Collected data

————————

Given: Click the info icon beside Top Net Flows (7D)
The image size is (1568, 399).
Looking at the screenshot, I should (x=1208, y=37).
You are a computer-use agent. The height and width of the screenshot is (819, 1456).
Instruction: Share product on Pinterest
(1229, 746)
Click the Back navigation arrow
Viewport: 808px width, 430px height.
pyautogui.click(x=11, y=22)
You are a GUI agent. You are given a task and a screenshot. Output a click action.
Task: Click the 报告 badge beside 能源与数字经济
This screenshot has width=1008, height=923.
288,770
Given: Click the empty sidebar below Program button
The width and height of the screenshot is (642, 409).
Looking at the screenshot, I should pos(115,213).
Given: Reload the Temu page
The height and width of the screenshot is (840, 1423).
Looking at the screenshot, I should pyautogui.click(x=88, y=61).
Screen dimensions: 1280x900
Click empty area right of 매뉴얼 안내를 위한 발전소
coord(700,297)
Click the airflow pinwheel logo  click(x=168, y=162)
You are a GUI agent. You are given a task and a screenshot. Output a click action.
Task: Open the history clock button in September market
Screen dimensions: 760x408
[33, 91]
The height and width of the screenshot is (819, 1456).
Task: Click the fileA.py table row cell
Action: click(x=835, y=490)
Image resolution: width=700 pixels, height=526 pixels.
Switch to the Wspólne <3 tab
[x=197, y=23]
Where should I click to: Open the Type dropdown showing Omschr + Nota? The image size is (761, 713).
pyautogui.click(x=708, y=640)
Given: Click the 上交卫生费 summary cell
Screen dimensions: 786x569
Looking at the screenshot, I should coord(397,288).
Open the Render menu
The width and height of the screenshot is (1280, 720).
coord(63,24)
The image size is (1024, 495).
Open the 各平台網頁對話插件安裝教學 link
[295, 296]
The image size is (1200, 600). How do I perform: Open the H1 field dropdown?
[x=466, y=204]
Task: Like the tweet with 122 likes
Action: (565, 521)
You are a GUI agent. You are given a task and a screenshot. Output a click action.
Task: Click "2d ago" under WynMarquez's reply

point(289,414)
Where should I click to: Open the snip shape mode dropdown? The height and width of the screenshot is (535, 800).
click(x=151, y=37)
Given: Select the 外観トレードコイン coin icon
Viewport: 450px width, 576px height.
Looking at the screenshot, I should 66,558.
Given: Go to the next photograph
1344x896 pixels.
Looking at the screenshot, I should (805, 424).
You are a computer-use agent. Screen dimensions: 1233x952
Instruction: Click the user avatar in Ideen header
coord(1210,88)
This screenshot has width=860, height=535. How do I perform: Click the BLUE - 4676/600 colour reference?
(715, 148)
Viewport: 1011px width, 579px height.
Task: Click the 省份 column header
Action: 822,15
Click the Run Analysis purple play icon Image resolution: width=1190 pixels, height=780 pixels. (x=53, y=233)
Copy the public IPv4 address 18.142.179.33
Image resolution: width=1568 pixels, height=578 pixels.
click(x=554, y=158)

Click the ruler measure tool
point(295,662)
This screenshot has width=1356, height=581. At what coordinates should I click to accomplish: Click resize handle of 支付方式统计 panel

————————

## Problem description
Every line with "button" in it should be copied from the entries above.

## Task result
Given: Click the empty sidebar below Program button
Task: Open the history clock button in September market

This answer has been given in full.